··· SUPPLIED DATA

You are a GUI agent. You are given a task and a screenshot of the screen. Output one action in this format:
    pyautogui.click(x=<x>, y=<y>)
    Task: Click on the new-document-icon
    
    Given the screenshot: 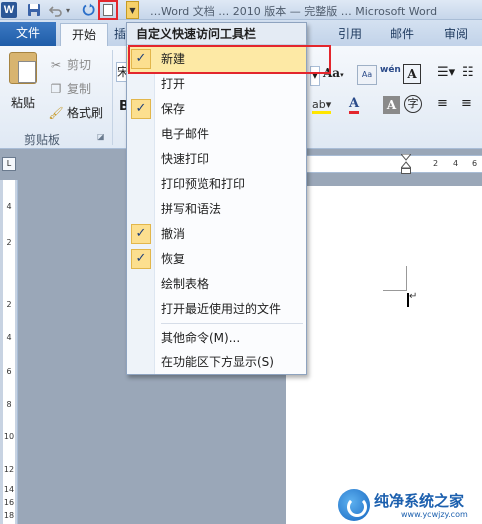 What is the action you would take?
    pyautogui.click(x=108, y=10)
    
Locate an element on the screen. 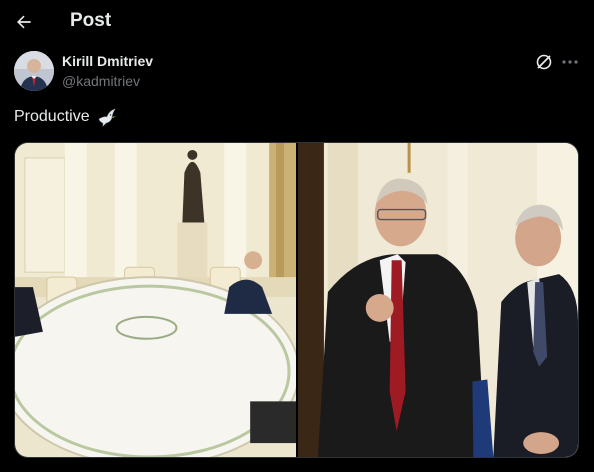  post-author: Kirill Dmitriev @kadmitriev is located at coordinates (297, 72).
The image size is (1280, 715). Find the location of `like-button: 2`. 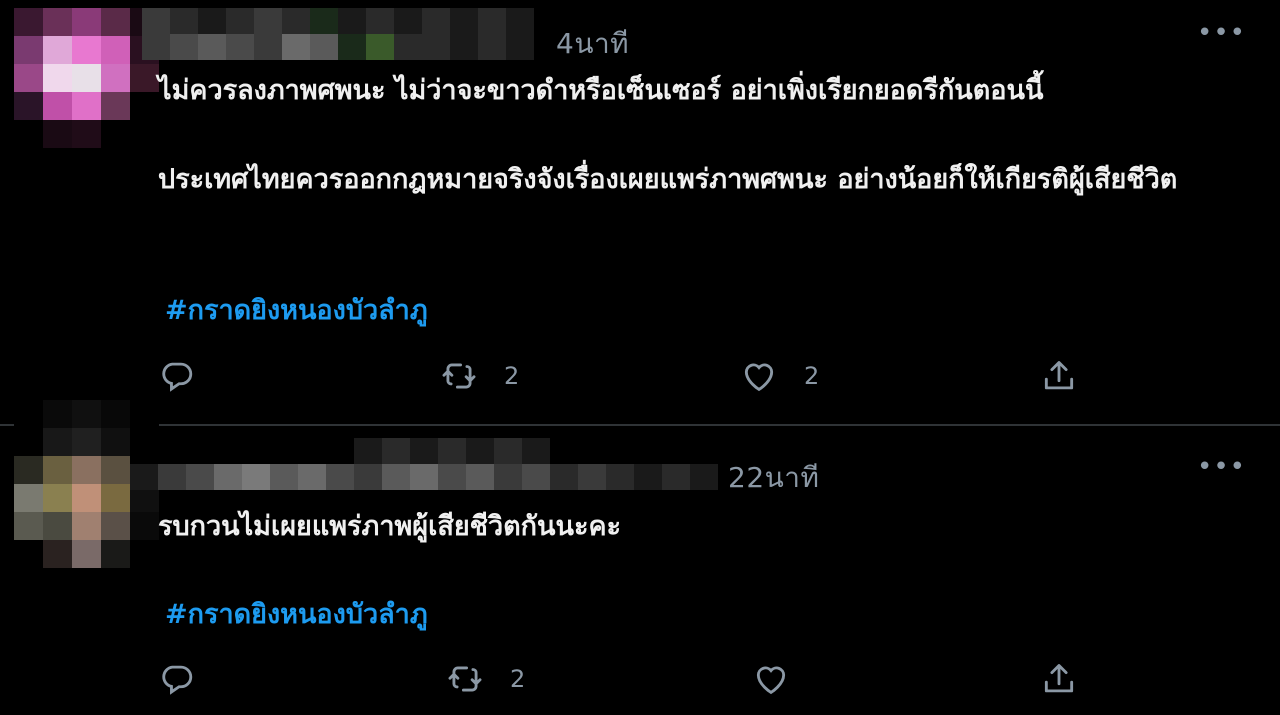

like-button: 2 is located at coordinates (780, 376).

······

# WHAT TO PRODUCE
Change "location" to "position" in the entries from the line containing "The image size" through the end, keeping everything else the same. Give back only those lines, without the pictures.

# EXERCISE SOLUTION
The image size is (1280, 715). Find the position of `like-button: 2`. 

like-button: 2 is located at coordinates (780, 376).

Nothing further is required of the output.